(TO BE DONE): Please set out every line of the data below as a Markdown table with two columns, Row and Line. Number each row and skip any blank lines.

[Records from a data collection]
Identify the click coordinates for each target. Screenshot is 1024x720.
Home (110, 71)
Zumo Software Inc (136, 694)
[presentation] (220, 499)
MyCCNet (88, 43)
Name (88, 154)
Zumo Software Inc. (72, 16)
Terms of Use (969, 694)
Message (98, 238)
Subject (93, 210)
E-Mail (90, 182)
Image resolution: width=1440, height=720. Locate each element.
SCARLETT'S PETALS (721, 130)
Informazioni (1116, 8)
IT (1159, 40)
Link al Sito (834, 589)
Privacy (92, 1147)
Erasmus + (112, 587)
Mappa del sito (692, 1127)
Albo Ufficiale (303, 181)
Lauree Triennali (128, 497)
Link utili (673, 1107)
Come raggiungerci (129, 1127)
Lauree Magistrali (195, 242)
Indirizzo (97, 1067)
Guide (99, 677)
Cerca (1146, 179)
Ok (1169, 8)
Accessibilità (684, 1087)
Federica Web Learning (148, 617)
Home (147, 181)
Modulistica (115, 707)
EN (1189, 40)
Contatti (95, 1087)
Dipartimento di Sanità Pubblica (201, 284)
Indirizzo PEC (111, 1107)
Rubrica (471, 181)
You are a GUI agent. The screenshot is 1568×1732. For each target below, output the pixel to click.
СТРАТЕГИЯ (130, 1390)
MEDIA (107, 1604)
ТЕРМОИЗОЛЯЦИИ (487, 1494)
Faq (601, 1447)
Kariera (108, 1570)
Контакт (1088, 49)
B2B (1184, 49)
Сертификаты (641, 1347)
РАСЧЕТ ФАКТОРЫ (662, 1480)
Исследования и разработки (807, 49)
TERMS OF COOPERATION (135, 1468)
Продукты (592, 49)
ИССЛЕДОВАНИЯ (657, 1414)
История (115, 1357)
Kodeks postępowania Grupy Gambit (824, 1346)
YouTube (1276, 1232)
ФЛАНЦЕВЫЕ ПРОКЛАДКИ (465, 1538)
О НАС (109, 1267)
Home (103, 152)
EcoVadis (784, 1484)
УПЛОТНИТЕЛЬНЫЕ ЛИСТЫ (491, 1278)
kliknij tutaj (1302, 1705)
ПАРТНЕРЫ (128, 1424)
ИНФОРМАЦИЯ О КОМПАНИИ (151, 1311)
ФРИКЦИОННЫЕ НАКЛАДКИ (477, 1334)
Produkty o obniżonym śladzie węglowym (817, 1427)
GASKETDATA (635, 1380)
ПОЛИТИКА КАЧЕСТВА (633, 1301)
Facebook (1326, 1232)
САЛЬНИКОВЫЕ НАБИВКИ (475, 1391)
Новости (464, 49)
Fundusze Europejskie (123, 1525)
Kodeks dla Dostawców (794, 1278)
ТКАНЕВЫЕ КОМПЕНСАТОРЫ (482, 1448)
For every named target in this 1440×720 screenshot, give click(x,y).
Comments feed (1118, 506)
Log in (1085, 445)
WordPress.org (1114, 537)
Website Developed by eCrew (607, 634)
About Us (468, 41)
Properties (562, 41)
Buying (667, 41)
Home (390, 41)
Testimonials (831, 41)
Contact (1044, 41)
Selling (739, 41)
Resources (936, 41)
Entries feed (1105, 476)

(TASK ANSWER):
| Row | Line |
|---|---|
| 1 | Identify the click coordinates for each target. Screenshot is 1024x720. |
| 2 | Home (110, 71) |
| 3 | Zumo Software Inc (136, 694) |
| 4 | [presentation] (220, 499) |
| 5 | MyCCNet (88, 43) |
| 6 | Name (88, 154) |
| 7 | Zumo Software Inc. (72, 16) |
| 8 | Terms of Use (969, 694) |
| 9 | Message (98, 238) |
| 10 | Subject (93, 210) |
| 11 | E-Mail (90, 182) |
| 12 | Image resolution: width=1440, height=720. Locate each element. |
| 13 | SCARLETT'S PETALS (721, 130) |
| 14 | Informazioni (1116, 8) |
| 15 | IT (1159, 40) |
| 16 | Link al Sito (834, 589) |
| 17 | Privacy (92, 1147) |
| 18 | Erasmus + (112, 587) |
| 19 | Mappa del sito (692, 1127) |
| 20 | Albo Ufficiale (303, 181) |
| 21 | Lauree Triennali (128, 497) |
| 22 | Link utili (673, 1107) |
| 23 | Come raggiungerci (129, 1127) |
| 24 | Lauree Magistrali (195, 242) |
| 25 | Indirizzo (97, 1067) |
| 26 | Guide (99, 677) |
| 27 | Cerca (1146, 179) |
| 28 | Ok (1169, 8) |
| 29 | Accessibilità (684, 1087) |
| 30 | Federica Web Learning (148, 617) |
| 31 | Home (147, 181) |
| 32 | Modulistica (115, 707) |
| 33 | EN (1189, 40) |
| 34 | Contatti (95, 1087) |
| 35 | Dipartimento di Sanità Pubblica (201, 284) |
| 36 | Indirizzo PEC (111, 1107) |
| 37 | Rubrica (471, 181) |
| 38 | You are a GUI agent. The screenshot is 1568×1732. For each target below, output the pixel to click. |
| 39 | СТРАТЕГИЯ (130, 1390) |
| 40 | MEDIA (107, 1604) |
| 41 | ТЕРМОИЗОЛЯЦИИ (487, 1494) |
| 42 | Faq (601, 1447) |
| 43 | Kariera (108, 1570) |
| 44 | Контакт (1088, 49) |
| 45 | B2B (1184, 49) |
| 46 | Сертификаты (641, 1347) |
| 47 | РАСЧЕТ ФАКТОРЫ (662, 1480) |
| 48 | Исследования и разработки (807, 49) |
| 49 | TERMS OF COOPERATION (135, 1468) |
| 50 | Продукты (592, 49) |
| 51 | ИССЛЕДОВАНИЯ (657, 1414) |
| 52 | История (115, 1357) |
| 53 | Kodeks postępowania Grupy Gambit (824, 1346) |
| 54 | YouTube (1276, 1232) |
| 55 | ФЛАНЦЕВЫЕ ПРОКЛАДКИ (465, 1538) |
| 56 | О НАС (109, 1267) |
| 57 | Home (103, 152) |
| 58 | EcoVadis (784, 1484) |
| 59 | УПЛОТНИТЕЛЬНЫЕ ЛИСТЫ (491, 1278) |
| 60 | kliknij tutaj (1302, 1705) |
| 61 | ПАРТНЕРЫ (128, 1424) |
| 62 | ИНФОРМАЦИЯ О КОМПАНИИ (151, 1311) |
| 63 | ФРИКЦИОННЫЕ НАКЛАДКИ (477, 1334) |
| 64 | Produkty o obniżonym śladzie węglowym (817, 1427) |
| 65 | GASKETDATA (635, 1380) |
| 66 | ПОЛИТИКА КАЧЕСТВА (633, 1301) |
| 67 | Facebook (1326, 1232) |
| 68 | САЛЬНИКОВЫЕ НАБИВКИ (475, 1391) |
| 69 | Новости (464, 49) |
| 70 | Fundusze Europejskie (123, 1525) |
| 71 | Kodeks dla Dostawców (794, 1278) |
| 72 | ТКАНЕВЫЕ КОМПЕНСАТОРЫ (482, 1448) |
| 73 | For every named target in this 1440×720 screenshot, give click(x,y). |
| 74 | Comments feed (1118, 506) |
| 75 | Log in (1085, 445) |
| 76 | WordPress.org (1114, 537) |
| 77 | Website Developed by eCrew (607, 634) |
| 78 | About Us (468, 41) |
| 79 | Properties (562, 41) |
| 80 | Buying (667, 41) |
| 81 | Home (390, 41) |
| 82 | Testimonials (831, 41) |
| 83 | Contact (1044, 41) |
| 84 | Selling (739, 41) |
| 85 | Resources (936, 41) |
| 86 | Entries feed (1105, 476) |